• [TEXT PASSAGE]:
───
Coronavirus: Face masks sell out but experts say they won’t prevent spread of deadly virus

Leading UK health and hygiene professor says he would not wear one if outbreak came to London

Jane Dalton
Thursday 30 January 2020 17:26 GMT
Coronavirus: Man taken to hospital from Yorkshire hotel

People are rushing to buy face masks to try to protect themselves from the coronavirus in the UK, but health experts are doubtful about how effective they are.

Human-to-human transmission of the virus has been confirmed in Japan, Germany and Vietnam, of the 15 countries where people have fallen ill.

The UK does not yet have any confirmed cases of coronavirus, but the Boots website has sold out of a six-pack of “safe & sound” surgical face masks, with a note saying no further stock will be received.

A box of 50 masks is also sold out and also marked as not being restocked.

On Amazon, a pack of 12 “anti-virus flu” surgical face masks is sold out, with the retailer saying it does not know when or whether it will be back in stock, although other masks are available on the site.
───
• [CHECK YOUR UNDERSTANDING]:
A. In the face mask article, copy the stretch from "Jane Dalton" through "on the site.".
B. According to the face mask article, in which countries has human-to-human transmission of the virus been confirmed?
C. Rewrite the paragraph of the face mask article beginning "On Amazon, a pack of 12" in a shorter form that keeps its main facts.

• [RECORDS]:
───
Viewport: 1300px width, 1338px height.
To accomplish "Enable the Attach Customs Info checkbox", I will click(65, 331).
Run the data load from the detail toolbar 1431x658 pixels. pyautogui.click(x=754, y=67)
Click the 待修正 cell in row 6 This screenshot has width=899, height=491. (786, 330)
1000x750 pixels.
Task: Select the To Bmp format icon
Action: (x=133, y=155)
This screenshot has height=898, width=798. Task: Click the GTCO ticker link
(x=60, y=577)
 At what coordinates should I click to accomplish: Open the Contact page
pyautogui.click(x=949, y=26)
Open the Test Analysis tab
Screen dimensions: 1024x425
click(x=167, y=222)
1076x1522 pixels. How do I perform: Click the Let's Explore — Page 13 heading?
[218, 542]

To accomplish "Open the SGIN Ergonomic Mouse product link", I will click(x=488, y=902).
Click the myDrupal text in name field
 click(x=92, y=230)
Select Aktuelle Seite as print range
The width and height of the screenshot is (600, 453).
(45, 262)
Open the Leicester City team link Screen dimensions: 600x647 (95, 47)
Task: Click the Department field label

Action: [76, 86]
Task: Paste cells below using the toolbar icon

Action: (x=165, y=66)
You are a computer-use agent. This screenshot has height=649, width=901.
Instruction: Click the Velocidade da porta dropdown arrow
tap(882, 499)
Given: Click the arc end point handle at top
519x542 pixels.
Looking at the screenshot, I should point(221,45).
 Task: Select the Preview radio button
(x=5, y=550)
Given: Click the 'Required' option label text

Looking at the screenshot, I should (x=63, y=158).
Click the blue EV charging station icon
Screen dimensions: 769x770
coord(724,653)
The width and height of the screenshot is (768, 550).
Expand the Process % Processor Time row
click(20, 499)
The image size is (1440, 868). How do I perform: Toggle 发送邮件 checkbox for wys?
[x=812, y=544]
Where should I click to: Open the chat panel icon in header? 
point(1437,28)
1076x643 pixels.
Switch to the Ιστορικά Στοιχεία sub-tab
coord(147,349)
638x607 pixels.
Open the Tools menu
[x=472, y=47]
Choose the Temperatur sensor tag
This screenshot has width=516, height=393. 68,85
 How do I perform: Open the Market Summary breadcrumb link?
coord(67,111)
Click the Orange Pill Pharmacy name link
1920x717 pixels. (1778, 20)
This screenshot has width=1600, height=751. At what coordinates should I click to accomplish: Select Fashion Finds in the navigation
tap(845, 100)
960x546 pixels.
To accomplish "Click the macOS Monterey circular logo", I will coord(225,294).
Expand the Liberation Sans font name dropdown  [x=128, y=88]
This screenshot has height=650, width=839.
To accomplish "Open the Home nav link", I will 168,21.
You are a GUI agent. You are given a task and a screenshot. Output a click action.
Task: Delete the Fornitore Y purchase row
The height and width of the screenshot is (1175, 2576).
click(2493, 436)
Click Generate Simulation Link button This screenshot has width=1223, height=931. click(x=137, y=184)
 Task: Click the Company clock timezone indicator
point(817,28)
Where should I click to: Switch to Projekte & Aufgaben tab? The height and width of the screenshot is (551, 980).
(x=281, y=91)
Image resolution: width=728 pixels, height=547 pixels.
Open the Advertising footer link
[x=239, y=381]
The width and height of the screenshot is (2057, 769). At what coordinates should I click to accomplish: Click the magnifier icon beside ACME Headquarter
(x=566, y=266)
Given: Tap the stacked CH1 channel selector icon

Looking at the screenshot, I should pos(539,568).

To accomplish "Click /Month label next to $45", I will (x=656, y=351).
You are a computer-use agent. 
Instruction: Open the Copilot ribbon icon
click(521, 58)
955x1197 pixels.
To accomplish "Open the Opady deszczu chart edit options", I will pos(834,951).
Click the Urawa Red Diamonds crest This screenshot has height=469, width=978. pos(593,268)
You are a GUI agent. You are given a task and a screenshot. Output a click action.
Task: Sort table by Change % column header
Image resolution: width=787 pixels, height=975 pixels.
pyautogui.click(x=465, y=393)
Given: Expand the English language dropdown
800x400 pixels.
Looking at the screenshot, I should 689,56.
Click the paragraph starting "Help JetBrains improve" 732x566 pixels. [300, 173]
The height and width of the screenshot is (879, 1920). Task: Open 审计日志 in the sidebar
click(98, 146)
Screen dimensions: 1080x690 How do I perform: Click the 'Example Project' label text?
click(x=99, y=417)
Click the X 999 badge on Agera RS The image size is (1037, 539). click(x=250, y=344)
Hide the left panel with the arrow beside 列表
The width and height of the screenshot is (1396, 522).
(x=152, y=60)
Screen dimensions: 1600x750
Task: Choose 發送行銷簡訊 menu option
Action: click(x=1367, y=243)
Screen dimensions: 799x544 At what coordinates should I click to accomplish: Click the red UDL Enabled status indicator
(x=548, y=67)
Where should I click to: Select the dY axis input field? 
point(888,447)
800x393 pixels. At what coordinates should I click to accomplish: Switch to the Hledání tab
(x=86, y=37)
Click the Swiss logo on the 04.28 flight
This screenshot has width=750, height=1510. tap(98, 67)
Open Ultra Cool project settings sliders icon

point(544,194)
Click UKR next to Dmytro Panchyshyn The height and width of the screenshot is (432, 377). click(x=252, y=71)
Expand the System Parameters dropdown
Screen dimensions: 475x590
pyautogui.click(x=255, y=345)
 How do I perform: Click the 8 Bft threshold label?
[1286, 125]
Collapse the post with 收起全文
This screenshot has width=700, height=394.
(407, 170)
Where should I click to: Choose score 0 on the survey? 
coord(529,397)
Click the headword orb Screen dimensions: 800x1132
───
• [RESPONSES TO THE EXERCISE]:
A.
Jane Dalton
Thursday 30 January 2020 17:26 GMT
Coronavirus: Man taken to hospital from Yorkshire hotel

People are rushing to buy face masks to try to protect themselves from the coronavirus in the UK, but health experts are doubtful about how effective they are.

Human-to-human transmission of the virus has been confirmed in Japan, Germany and Vietnam, of the 15 countries where people have fallen ill.

The UK does not yet have any confirmed cases of coronavirus, but the Boots website has sold out of a six-pack of “safe & sound” surgical face masks, with a note saying no further stock will be received.

A box of 50 masks is also sold out and also marked as not being restocked.

On Amazon, a pack of 12 “anti-virus flu” surgical face masks is sold out, with the retailer saying it does not know when or whether it will be back in stock, although other masks are available on the site.

B. Japan, Germany and Vietnam.

C. Amazon's 12-pack of "anti-virus flu" surgical face masks is sold out, and the retailer does not know when or whether it will return, though other masks are still available on the site.